Chiding herself for ignoring someone, Kimi brought her attention back to what Beth was saying. Luckily, Beth was so wrapped up in her own words that she hadn’t noticed anything amiss.
‘So now, the school is saying that if Jason’s grades don’t improve, there’s a chance that he could be held back a year.’ She sounded hopelessly defeated, ‘I don’t know how to make them see that he’s really a very smart boy, he just needs a better environment.’
Kimi was nodding sympathetically, just letting her talk. ‘I’m sure that it won’t come to that,’ she said, soothingly, ‘If he’s as smart as you say he is, I’m sure that he’ll be able to recognise the consequences of his behaviour and adjust his actions accordingly.’
Beth was looking down at her tea, but was listening and nodding attentively to every word that Kimi said. ‘You’re right,’ she said after taking a sip, ‘And he is very smart. You know, his piano teacher says that he’s one of the most gifted students that she’s ever worked with.’

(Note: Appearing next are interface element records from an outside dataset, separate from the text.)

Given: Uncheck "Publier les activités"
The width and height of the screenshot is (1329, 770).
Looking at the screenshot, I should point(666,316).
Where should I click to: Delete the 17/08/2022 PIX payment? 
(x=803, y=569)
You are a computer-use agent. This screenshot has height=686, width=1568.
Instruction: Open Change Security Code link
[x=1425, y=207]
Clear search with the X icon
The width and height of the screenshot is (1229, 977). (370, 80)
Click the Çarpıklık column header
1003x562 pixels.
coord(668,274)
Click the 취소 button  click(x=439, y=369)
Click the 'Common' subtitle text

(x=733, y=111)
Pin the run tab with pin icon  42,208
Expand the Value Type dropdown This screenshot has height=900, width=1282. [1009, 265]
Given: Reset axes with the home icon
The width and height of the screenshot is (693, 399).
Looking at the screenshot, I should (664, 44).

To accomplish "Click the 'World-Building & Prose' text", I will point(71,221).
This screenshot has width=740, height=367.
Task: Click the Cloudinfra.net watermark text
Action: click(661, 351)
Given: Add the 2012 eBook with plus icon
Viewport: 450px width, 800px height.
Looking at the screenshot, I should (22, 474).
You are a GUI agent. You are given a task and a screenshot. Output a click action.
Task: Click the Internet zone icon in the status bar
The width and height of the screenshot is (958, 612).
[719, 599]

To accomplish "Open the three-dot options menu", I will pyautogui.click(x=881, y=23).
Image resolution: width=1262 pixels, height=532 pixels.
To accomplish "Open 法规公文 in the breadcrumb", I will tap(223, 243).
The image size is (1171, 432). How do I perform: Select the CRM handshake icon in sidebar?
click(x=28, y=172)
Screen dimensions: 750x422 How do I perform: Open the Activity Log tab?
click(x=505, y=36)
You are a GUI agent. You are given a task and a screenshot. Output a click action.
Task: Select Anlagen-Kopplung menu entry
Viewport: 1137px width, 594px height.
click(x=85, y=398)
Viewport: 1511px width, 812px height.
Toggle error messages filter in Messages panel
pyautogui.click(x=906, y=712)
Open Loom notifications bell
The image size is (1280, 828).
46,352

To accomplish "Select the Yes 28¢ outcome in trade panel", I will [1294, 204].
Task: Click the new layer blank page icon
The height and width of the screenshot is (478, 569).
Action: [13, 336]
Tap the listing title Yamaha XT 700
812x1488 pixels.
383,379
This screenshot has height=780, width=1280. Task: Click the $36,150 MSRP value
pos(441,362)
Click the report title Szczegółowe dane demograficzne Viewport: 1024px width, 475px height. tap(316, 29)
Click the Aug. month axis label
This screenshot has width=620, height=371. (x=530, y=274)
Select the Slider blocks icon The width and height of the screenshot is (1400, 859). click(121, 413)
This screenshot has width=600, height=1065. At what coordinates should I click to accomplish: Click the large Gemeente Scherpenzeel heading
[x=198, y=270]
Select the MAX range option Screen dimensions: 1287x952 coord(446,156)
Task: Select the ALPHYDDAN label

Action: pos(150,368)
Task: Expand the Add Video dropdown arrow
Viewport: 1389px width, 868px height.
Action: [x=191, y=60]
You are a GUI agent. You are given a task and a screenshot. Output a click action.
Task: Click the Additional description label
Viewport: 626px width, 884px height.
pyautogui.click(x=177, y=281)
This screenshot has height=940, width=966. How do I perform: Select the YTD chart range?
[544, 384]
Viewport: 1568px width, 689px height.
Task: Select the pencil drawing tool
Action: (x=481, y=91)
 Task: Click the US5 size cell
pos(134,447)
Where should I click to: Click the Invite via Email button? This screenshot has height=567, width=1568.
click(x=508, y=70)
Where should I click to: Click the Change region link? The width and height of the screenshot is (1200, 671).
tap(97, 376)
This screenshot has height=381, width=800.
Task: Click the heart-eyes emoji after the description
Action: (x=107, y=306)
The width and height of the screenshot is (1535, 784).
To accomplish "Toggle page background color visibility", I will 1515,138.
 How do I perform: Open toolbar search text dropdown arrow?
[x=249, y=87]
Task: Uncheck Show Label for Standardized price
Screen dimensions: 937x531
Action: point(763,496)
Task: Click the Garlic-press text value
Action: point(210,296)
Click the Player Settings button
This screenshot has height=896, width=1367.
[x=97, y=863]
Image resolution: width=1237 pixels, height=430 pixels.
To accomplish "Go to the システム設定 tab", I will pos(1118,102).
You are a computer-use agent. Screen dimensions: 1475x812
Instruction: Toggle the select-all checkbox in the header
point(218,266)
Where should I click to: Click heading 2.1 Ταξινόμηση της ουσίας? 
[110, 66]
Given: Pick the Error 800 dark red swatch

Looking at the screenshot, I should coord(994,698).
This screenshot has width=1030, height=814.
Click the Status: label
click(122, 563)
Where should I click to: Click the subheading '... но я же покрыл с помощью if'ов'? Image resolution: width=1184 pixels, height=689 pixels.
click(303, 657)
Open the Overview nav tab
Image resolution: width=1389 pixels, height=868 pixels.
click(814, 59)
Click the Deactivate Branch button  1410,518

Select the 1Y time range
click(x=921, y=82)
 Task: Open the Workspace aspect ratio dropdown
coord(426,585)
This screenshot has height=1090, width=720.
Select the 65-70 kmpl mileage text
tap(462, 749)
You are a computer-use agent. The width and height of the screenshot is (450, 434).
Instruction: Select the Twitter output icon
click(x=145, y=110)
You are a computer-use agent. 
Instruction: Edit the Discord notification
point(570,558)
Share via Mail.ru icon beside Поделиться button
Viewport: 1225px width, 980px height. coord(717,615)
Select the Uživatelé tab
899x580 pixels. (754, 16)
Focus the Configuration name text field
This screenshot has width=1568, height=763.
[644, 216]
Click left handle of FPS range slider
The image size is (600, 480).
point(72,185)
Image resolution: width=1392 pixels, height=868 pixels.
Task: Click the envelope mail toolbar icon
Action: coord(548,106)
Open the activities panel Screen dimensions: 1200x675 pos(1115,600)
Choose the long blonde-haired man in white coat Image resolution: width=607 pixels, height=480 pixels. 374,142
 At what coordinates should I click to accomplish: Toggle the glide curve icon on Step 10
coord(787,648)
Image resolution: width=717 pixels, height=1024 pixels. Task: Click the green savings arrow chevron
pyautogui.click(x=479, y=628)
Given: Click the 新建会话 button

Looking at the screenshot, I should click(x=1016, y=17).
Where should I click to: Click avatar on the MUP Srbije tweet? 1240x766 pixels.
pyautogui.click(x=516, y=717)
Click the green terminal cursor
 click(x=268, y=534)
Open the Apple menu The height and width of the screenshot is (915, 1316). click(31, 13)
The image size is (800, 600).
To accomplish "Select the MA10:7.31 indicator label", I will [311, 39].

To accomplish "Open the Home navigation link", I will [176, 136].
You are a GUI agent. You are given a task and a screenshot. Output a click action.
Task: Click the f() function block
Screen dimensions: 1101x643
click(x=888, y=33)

Kimi nodded approvingly, then indicated the plate between them, ‘Try one of the higashi.’
Beth blew her nose on a napkin, and then reached for the candy. She chewed it thoughtfully, with small and dainty bites.
‘In my experience,’ said Kimi, her voice unhurried and soothing, ‘Children of Jason’s age are still discovering what is and what is not acceptable. As long as you’re there and you’re able to guide him, I’m certain that things will turn out fine.
Beth was nodding. Holding a hand to her mouth to mask that she was still chewing, she said ‘You are so right, you are so right.’
Beth’s shoulders sagged and she slumped into the back of the chair, as if being released from some restraints. She finished the higashi.
‘That was amazing, Kimi,’ she said after wiping her mouth, ‘How are you so talented?’
Kimi laughed warmly, ‘Practise.’
The two talked for a little while longer while Beth finished the tea. They spoke of Beth’s other friends and family members, and Kimi noticed that the anxiety was no longer present in Beth’s voice. They once or twice even spoke about Jason again, but when she did her tone was merely vexed instead of upset.
This, Kimi had often reflected, was her store’s major selling point. It was relatively small compared to the others on the street it was situated on, and it was one of those stores that seemingly had no fixed product. One wall was lined with flowers, houseplants, and even a few indoor vegetable plants. Another corner of the store carried gifts, fixtures, candles, and other such knickknacks. In the corner next to the counter, Kimi had arranged numerous garden chairs and tables, to create a small space where customers could enjoy a cup of tea and a snack. The conversations were what brought people back though.
‘Well, I’m going to have to go,’ said Beth, after finishing the last dregs of jasmine tea, ‘There are a thousand and one things I need to do downtown before I pick up Jason from school.’
She payed Corsac and left the store with a chorus of goodbyes, well-wishes, and promises that she would be back again soon. Kimi didn’t doubt it.
When she had left, Corsac turned to Kimi with the same smile that she had worn earlier. In her lilting, lyrical Japanese, Corsac said, ‘You know, from what I hear of him, I think I like that boy of hers.’
Kimi barely looked up at her, ‘And why is that, Corsac?’
‘I have an admiration for a boy who, when told he is gifted and good, proceeds to defy expectations and behave like a brute.’
‘It is a difficult age,’ said Kimi, as she stacked up the plate and cup, ’Children are learning their limitations, which is never a pleasant discovery. He shall grow out of it.’
Corsac chuckled slightly, ‘I should hope so. For as long as he finds more limitations, I predict you shall find yourself short of jasmine tea.’